Online Material - Part 1
Welcome to the online material for Part 1 of the Introduction to Research Computing on Kubernetes workshop.
In this part we will cover:
- What is the National Research Platform?
- What is Kubernetes?
- How can we interact with the Kubernetes API?
- What are the common Kubernetes objects?
- Nodes
- Pods
- Jobs
- Volumes
In the next part we will looks at more complicated use-cases: building deployments and building simple science gateways.
National Research Platform
The National Research Platform (NRP) is a partnership of more than 50 institutions, led by UCSD that administer a distributed Kubernetes cluster called Nautilus. It is supported in part though NSF awards.
Three nodes are hosted at Clemson. We are not limited to running on just these nodes. As US researchers, we can get free access to run on any non-dedicated node as long as we are following the Cluster Guidelines.
If you do make use of Nautilus, be sure to acknowledge support from NRP.
Nautilus features:
- 307 nodes
- 1300 GPUs
- 7 FPGAs
- 2 ARM nodes
- HA Proxy Ingress
- Over 4PB of storage in Ceph
They have extensive documentation as well as support using the Matrix chat platform.
Kubernetes
Kubernetes is a container orchestration platform. It provides many production grade features including service discovery, load balancing, automatic rollouts, automatic failovers (self-healing), secret management, scaling automation, and batch execution.
Containers provide a method to encapsulate a program and its dependencies into a single portable entity. It provides a similar level of encapsulation as virtual machines but it is more efficient since each running container uses the same Linux kernel.
Containers images:
- Are portable – a single entity contains all dependencies so you can just move this entity around to which ever compute node you want
- Run predictably – when all dependencies are encapsulated, running becomes predictable (which helps with reproducible research)

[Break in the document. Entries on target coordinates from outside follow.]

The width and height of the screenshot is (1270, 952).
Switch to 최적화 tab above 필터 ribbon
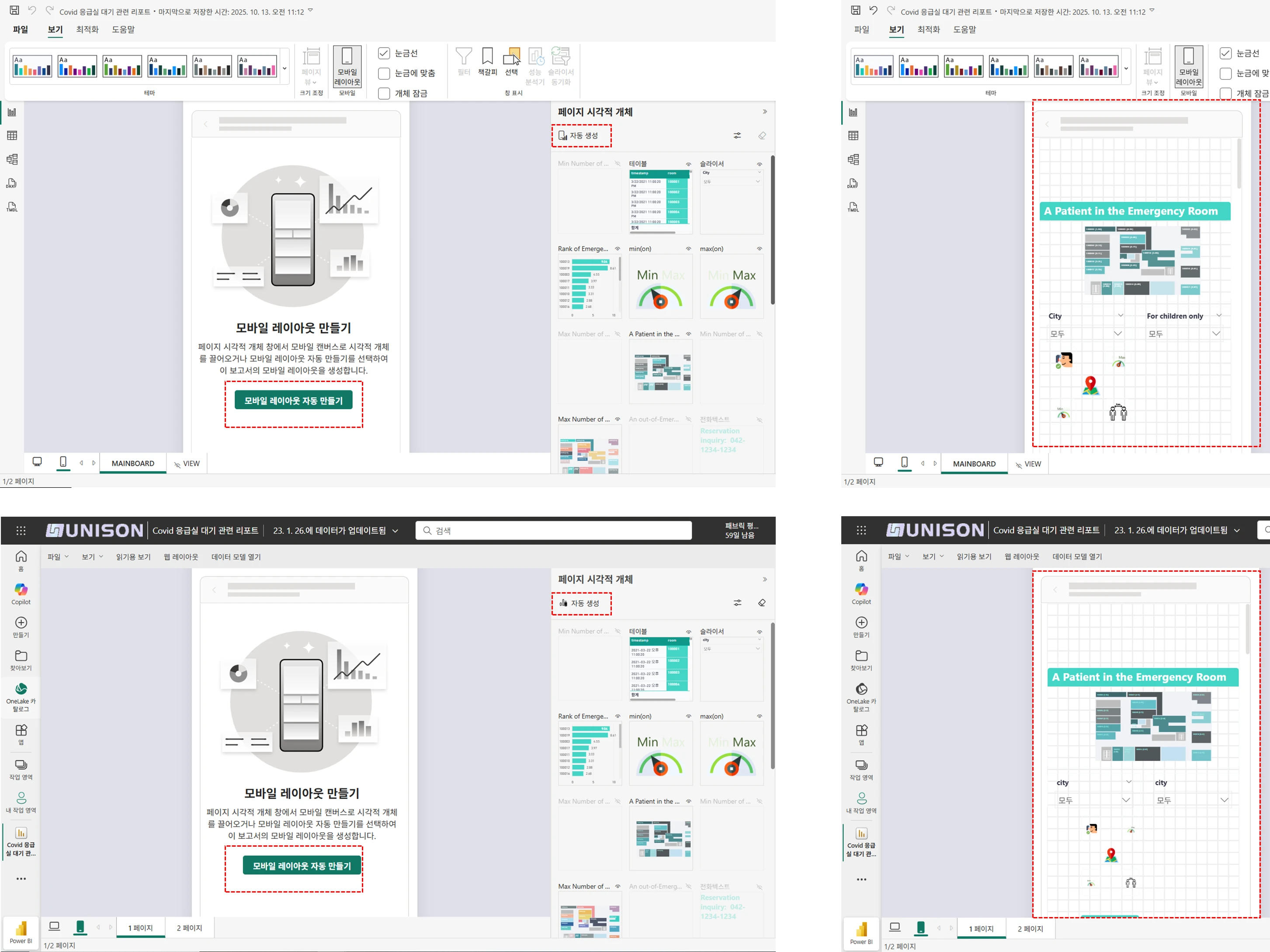pyautogui.click(x=87, y=29)
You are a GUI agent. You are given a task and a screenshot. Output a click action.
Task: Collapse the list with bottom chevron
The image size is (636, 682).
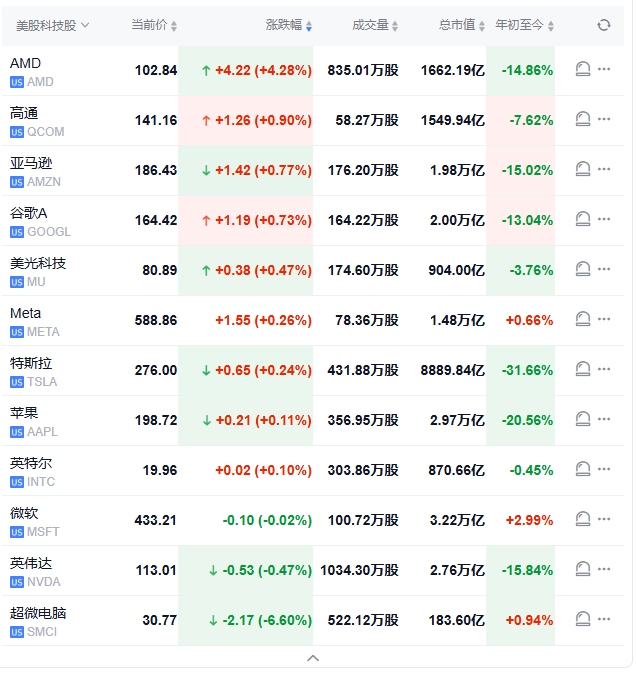coord(313,658)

These features are key to Kubernetes success.
Kubernetes vs Batch Schedulers
Kubernetes was designed for a different goal than most HPC batch schedulers. For example, if we compare Kubernetes to PBS (the scheduler on Palmetto Cluster):
- Kubernetes is designed for resource rich environments. It does not very gracefully handle having long queues of jobs waiting for resources.
- Kubernetes scheduler is not designed for fair-share or user accounting.
- Kubernetes does not natively handle MPI.
- Kubernetes runs containerized jobs only.
- Kubernetes provides many primitives that HPC schedulers don't. In particular it provides ways to effectively run long lived services (e.g. databases and web services).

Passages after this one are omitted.